_Auszug der Seite_:
Bild von Max Wellan
Max Wellan: „Das Ziel der Arzneimittelversorgung ist eine Optimierung in der Arzneimitteleinnahme und keine Maximierung.“

„dm“-Vorstoß gefährdet Versorgungssicherheit

Nachdem ein paar Jahre Ruhe war, hat die Ankündigung der deutschen Handelskette „dm“, künftig rezeptfreie Medikamente verkaufen zu wollen, Anfang März für erheblichen Unmut unter den Apothekern gesorgt.

Der Präsident der Österreichischen Apothekerkammer, Max Wellan, warnte im KOMMUNAL-Gespräch „vehement“ vor einem Verkauf von Arzneimitteln außerhalb von Apotheken. In der geforderten Freigabe des Verkaufs von rezeptfreien Arzneimitteln sieht er eine Wettbewerbsverzerrung und eine Gefahr für die Gesundheit. Auch für die Versorgung wäre eine Marktöffnung „langfristig ein Problem“.

Apotheken sehen „Beratungsdiebstahl“



Immer wieder suchen Glücksritter das schnelle Geld mit Arzneimitteln, und scheitern über kurz oder lang an den komplexen Sicherheitsanforderungen. Bei dm erhofft man sich laut einer APA-Aussendung eine Umsatzsteigerung von bis zu 80 Millionen Euro pro Jahr. Die rezeptfreien Medikamente sollen im Drogeriemarkt so billig angeboten werden, dass sich jede Familie 100 Euro im Jahr sparen würde, so dm-Geschäftsführer Harald Bauer in der Aussendung. „Ein Modell,“ so Wellan, „das nur in Ballungszentren funktioniert. Wie viele dm-Märkte gibt es denn am Land. Und damit ist das eine klassische Rosinenpickerei.“ Und noch dazu eine, die wegen der fehlenden Beratungskompetenz für Patienten gefährlich ist. Auch wenn dm, wie über die APA angekündigt, Pharmazeuten und eigens ausgebildete Drogisten anstellen will, ist für Wellan klar, dass „die Leute letztendlich in die Apotheken gehen werden und sich dort informieren werden. Was im Grunde genommen Beratungsdiebstahl ist“, so der Apothekerchef.

_Angaben zur Quelle_:
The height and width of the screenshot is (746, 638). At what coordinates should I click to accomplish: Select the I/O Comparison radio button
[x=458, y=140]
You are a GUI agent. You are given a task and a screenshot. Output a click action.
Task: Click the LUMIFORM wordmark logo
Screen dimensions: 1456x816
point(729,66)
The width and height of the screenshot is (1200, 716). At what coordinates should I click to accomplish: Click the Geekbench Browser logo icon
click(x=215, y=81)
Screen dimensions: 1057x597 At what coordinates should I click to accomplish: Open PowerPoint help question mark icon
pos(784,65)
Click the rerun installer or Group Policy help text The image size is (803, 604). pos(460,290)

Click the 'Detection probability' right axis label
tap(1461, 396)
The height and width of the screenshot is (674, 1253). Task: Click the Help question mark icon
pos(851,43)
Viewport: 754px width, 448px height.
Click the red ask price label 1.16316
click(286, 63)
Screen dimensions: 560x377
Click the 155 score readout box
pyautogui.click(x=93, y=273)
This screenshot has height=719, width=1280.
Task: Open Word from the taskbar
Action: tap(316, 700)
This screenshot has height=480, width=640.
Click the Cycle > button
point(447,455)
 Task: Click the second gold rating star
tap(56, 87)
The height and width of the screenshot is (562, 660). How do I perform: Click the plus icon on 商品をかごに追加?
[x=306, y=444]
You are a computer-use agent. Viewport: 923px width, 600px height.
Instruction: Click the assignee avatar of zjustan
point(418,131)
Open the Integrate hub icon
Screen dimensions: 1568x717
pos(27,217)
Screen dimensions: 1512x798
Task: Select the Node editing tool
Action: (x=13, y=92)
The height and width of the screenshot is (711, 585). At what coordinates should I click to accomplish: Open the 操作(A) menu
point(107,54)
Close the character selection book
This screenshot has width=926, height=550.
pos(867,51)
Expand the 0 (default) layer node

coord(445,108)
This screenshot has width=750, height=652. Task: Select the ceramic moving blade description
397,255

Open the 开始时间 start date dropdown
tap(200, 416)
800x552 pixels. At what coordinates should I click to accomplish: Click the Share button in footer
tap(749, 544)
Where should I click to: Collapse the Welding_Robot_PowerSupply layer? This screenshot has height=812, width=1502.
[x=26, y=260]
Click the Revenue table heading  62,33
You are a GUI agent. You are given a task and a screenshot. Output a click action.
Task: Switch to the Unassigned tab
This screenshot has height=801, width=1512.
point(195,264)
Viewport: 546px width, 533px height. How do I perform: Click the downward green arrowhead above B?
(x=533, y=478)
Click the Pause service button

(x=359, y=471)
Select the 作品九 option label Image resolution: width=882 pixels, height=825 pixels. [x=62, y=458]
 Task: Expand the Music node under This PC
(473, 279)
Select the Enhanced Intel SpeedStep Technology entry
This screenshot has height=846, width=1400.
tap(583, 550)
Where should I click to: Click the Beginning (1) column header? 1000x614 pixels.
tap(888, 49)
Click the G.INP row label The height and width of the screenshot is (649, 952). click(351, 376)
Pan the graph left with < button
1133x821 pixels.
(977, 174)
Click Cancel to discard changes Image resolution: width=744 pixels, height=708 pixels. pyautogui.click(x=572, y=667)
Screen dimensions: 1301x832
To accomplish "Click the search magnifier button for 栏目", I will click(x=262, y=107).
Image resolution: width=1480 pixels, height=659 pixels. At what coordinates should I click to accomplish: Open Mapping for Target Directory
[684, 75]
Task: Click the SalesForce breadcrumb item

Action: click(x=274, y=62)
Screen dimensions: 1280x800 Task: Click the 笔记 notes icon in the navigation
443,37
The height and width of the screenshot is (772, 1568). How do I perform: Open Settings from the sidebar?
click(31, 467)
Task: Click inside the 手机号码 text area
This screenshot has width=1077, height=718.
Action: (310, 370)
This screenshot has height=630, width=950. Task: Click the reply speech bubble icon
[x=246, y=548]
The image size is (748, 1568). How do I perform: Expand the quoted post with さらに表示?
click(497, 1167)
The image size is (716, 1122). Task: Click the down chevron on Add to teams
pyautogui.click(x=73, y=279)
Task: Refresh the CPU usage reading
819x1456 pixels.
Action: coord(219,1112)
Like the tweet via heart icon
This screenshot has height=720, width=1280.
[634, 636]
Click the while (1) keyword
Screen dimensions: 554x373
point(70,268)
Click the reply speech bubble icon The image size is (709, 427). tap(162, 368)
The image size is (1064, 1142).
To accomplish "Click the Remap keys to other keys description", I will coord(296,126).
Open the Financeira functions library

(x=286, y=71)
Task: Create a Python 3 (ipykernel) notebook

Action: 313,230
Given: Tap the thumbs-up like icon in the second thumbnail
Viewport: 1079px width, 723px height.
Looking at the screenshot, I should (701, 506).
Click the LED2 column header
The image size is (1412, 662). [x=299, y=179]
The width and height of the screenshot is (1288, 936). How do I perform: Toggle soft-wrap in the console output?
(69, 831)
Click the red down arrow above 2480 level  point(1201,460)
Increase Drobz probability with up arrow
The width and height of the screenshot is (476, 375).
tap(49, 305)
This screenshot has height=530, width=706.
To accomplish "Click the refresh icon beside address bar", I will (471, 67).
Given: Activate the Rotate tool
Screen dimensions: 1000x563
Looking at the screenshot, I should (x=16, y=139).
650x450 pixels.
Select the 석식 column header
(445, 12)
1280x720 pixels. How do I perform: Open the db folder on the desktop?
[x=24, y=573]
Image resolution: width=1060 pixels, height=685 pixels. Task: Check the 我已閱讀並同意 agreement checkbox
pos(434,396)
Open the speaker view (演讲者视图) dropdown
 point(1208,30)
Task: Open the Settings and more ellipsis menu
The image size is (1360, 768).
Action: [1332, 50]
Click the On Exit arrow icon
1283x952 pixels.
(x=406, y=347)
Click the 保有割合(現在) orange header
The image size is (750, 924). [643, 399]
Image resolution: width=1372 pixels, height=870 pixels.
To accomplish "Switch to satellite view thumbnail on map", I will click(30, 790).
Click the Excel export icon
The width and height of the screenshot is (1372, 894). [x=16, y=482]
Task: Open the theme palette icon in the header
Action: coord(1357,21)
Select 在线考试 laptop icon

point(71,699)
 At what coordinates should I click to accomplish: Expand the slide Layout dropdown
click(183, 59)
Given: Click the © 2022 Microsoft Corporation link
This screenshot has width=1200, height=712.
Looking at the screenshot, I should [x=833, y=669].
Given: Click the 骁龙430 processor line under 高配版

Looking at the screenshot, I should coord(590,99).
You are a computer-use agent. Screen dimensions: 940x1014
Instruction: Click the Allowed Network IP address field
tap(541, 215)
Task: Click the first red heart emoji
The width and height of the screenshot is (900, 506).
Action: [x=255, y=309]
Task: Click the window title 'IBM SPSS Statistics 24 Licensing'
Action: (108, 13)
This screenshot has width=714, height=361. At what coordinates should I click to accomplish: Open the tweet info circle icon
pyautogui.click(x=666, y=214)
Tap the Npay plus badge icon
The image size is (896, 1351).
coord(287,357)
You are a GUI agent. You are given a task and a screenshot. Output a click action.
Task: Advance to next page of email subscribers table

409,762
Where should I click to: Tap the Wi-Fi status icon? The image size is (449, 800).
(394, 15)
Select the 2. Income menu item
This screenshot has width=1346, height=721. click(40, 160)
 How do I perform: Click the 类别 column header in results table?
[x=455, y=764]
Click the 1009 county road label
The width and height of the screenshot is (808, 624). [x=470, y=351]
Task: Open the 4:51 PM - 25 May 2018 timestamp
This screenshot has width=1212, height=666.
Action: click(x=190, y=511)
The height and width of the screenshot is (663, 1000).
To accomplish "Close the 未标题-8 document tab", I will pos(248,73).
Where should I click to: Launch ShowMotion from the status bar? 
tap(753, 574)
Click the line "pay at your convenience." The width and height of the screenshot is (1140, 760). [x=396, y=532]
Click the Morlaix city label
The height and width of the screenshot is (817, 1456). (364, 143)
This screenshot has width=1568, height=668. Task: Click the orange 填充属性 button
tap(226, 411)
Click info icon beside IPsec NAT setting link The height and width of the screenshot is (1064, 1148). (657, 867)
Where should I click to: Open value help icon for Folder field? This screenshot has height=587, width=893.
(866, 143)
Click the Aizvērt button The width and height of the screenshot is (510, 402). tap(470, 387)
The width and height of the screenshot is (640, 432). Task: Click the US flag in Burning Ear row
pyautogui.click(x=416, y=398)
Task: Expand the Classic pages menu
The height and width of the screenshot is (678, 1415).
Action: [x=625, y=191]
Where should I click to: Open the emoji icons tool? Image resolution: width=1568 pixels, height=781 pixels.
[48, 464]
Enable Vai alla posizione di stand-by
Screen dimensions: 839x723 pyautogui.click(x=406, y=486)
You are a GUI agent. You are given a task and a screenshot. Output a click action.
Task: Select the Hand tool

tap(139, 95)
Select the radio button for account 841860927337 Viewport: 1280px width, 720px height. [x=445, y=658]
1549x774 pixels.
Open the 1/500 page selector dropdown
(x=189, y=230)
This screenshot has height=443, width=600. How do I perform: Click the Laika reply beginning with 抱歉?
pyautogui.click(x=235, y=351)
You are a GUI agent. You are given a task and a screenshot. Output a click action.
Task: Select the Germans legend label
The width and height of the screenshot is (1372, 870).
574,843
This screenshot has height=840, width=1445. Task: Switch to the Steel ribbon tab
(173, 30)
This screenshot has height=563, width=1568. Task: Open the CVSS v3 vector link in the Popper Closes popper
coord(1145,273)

_Ihre Aufgabe_: Schreiben Sie den Artikel über den dm-Vorstoß zum Verkauf rezeptfreier Medikamente im Anschluss an seinen letzten Satz weiter.

_Antwort zur Aufgabe_:
Spitalsaufenthalte durch falsch eingenommene Medikamente

In dem Zusammenhang verweist die Apothekerkammer warnend auf Länder, wo Medikamente bereits jetzt über Supermärkte angeboten werden: Beispielsweise in den USA gingen aufgrund dieser unkontrollierten Abgabe bereits 28 Prozent aller Spitalsaufenthalte auf falsch eingenommene Arzneimittel zurück. Allein in Kalifornien gebe es pro Jahr 60 Lebertransplantationen bei Kindern wegen Paracetamol (ein dort im Supermarkt erhältliches Medikament) aufgrund von Überdosierung durch die Eltern.

Apotheken bieten Beratung

„Das Ziel der Arzneimittelversorgung ist eine Optimierung in der Arzneimitteleinnahme und keine Maximierung. Kranke Menschen sollen so viele Arzneimittel wie notwendig, aber so wenige wie möglich einnehmen“, so Wellan. Dies gelingt in Österreich vorbildhaft, denn die Österreicherinnen und Österreicher liegen unter dem europäischen Schnitt im Arzneimittelkonsum, was von Gesundheitsexperten äußerst positiv gewertet wird. Dieser vernünftige Umgang mit Arzneimitteln erklärt sich auch daraus, dass Medikamente nicht im Supermarkt einfach aus dem Regal genommen, sondern in Apotheken mit Beratung abgegeben werden.